## Given data
►

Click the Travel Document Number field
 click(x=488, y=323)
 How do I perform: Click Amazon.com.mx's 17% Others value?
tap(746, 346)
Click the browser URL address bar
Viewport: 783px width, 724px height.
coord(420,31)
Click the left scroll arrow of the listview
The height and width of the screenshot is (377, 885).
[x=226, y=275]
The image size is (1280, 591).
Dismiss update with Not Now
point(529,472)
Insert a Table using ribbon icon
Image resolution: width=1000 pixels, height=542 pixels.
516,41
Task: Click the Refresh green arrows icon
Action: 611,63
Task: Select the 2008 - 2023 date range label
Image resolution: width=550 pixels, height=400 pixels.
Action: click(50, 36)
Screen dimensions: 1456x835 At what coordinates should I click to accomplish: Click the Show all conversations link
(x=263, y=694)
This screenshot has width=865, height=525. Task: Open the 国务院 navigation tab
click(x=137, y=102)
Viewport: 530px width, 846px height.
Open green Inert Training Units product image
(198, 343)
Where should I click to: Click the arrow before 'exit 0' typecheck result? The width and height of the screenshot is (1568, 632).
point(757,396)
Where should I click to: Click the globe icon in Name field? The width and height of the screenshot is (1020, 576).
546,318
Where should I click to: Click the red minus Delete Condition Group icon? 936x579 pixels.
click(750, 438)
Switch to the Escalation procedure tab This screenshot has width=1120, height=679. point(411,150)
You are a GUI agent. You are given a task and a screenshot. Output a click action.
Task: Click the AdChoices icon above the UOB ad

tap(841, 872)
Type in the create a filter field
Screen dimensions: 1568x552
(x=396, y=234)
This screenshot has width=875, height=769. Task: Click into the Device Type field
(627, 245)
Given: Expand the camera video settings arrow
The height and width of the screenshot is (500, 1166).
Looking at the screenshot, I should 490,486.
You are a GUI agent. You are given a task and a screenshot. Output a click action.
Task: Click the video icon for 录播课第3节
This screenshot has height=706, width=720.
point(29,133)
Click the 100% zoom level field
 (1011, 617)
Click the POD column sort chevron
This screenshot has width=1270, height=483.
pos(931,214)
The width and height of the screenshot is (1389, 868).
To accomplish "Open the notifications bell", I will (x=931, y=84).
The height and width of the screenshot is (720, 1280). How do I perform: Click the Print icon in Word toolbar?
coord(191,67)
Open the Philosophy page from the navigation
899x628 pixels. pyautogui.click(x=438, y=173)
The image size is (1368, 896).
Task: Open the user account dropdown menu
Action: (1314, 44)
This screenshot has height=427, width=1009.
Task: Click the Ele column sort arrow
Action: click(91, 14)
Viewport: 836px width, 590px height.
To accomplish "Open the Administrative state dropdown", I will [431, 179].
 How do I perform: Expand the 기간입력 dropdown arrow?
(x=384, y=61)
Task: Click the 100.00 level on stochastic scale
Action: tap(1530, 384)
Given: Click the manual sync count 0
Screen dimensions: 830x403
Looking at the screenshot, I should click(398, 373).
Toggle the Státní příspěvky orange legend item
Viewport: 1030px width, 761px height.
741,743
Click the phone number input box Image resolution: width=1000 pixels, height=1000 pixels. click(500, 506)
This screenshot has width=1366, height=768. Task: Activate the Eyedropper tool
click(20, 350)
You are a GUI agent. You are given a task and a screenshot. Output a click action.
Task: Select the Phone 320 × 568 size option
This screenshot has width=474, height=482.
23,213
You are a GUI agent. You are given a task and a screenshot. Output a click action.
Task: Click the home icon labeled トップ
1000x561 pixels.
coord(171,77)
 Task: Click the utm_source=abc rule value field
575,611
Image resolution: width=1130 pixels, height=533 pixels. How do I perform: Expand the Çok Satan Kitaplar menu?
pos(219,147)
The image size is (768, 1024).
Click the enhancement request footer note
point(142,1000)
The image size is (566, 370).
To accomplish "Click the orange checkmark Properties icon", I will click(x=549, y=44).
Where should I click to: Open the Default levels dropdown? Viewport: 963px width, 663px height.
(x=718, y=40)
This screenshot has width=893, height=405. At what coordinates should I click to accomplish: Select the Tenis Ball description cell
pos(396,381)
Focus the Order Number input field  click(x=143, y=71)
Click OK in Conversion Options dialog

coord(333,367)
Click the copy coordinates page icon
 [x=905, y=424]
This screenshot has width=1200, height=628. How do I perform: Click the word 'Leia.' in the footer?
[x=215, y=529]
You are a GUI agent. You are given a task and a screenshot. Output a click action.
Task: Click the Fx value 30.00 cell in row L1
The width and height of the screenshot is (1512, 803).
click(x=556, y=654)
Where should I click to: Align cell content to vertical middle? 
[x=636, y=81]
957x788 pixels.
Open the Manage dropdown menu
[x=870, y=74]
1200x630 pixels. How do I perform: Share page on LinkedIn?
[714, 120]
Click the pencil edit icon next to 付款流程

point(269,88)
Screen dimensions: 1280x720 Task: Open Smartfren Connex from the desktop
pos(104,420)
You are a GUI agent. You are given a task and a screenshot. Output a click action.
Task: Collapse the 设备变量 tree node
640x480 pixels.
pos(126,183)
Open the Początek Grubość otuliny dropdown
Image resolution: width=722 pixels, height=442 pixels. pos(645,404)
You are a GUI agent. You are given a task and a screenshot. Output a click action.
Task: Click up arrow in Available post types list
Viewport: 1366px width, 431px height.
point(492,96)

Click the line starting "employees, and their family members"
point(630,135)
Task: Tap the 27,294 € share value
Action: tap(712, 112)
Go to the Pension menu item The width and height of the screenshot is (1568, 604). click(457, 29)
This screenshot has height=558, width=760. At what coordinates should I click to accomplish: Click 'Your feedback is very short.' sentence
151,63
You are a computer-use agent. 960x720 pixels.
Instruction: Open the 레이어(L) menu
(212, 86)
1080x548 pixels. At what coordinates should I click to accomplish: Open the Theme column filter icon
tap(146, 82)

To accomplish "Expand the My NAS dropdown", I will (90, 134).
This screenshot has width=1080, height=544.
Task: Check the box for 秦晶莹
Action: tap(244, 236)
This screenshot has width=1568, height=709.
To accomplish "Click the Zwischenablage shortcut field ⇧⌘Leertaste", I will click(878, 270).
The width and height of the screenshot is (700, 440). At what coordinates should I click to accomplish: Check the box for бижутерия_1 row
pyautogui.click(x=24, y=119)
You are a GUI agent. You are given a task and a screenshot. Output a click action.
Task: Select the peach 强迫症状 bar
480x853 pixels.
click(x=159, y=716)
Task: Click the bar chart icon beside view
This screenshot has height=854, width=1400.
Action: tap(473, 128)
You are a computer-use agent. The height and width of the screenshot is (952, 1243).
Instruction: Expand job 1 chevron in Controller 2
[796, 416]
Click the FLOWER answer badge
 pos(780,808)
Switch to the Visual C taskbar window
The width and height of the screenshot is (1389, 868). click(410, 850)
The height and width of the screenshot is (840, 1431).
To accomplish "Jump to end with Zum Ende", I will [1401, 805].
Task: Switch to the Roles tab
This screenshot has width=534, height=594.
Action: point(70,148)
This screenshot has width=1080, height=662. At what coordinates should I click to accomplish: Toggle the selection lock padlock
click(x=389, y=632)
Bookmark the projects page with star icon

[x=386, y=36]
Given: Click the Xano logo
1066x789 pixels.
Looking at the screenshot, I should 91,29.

◄

## Required action
Nothing but the lines from the line containing "You are a computer-use agent. 960x720 pixels." through the final line of the entries should appear in your answer, copied exactly.

## Your solution
You are a computer-use agent. 960x720 pixels.
Instruction: Open the 레이어(L) menu
(212, 86)
1080x548 pixels. At what coordinates should I click to accomplish: Open the Theme column filter icon
tap(146, 82)

To accomplish "Expand the My NAS dropdown", I will (90, 134).
This screenshot has width=1080, height=544.
Task: Check the box for 秦晶莹
Action: tap(244, 236)
This screenshot has width=1568, height=709.
To accomplish "Click the Zwischenablage shortcut field ⇧⌘Leertaste", I will click(878, 270).
The width and height of the screenshot is (700, 440). At what coordinates should I click to accomplish: Check the box for бижутерия_1 row
pyautogui.click(x=24, y=119)
You are a GUI agent. You are given a task and a screenshot. Output a click action.
Task: Select the peach 强迫症状 bar
480x853 pixels.
click(x=159, y=716)
Task: Click the bar chart icon beside view
This screenshot has height=854, width=1400.
Action: tap(473, 128)
You are a computer-use agent. The height and width of the screenshot is (952, 1243).
Instruction: Expand job 1 chevron in Controller 2
[796, 416]
Click the FLOWER answer badge
 pos(780,808)
Switch to the Visual C taskbar window
The width and height of the screenshot is (1389, 868). click(410, 850)
The height and width of the screenshot is (840, 1431).
To accomplish "Jump to end with Zum Ende", I will [1401, 805].
Task: Switch to the Roles tab
This screenshot has width=534, height=594.
Action: point(70,148)
This screenshot has width=1080, height=662. At what coordinates should I click to accomplish: Toggle the selection lock padlock
click(x=389, y=632)
Bookmark the projects page with star icon

[x=386, y=36]
Given: Click the Xano logo
1066x789 pixels.
Looking at the screenshot, I should 91,29.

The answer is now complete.